I decided to test it with my iron banded shield. The stone nearly splintered it, but my healthy diet of sausage, onion soup, and serpent stew gave me strength this day. I held on, and swung my refined iron mace at it. Some of the stone golem crumbled, and it shrieked. The hit must've been critical, and the golem was angry at me for it. I couldn't hide my grin from it. In response, it swung once, twice, three times on me. I tried deflecting with my shield, but I had no time to hold on. It must've broken my rib, and my shield arm was blazing with pain. I downed my healing mead quickly, and it gave me more strength.

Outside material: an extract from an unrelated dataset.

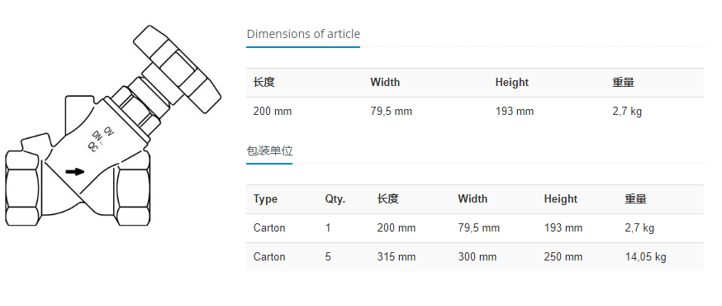This screenshot has width=722, height=306.
Task: Click the 300 mm carton width cell
Action: pyautogui.click(x=477, y=256)
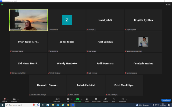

I continued my onslaught of the golem, chipping away at it with my mace. I didn't stop until it stopped moving. –Though, I don't know when it did stop moving. I was enraged. I spit and cursed on it after I was done. The golem today was the object of my sins, and I was glad to be rid of the weight of guilt it had supplied me when I fought it that night in the blizzard.
The thoughts of the golem brought passion to my hammer that night. I had hauled the silver I mined from the mountain and used it to help adorn my new wolf cloak. With this new blanket, I could traverse the mountains without the need of my warming mead. I soon found out it made me comfortable even in the dead of night. Life was good.
But my glowing blue eyes were still drawn upward towards the hills that shifted and slanted toward the heavens.
To the mountains I go. Once more.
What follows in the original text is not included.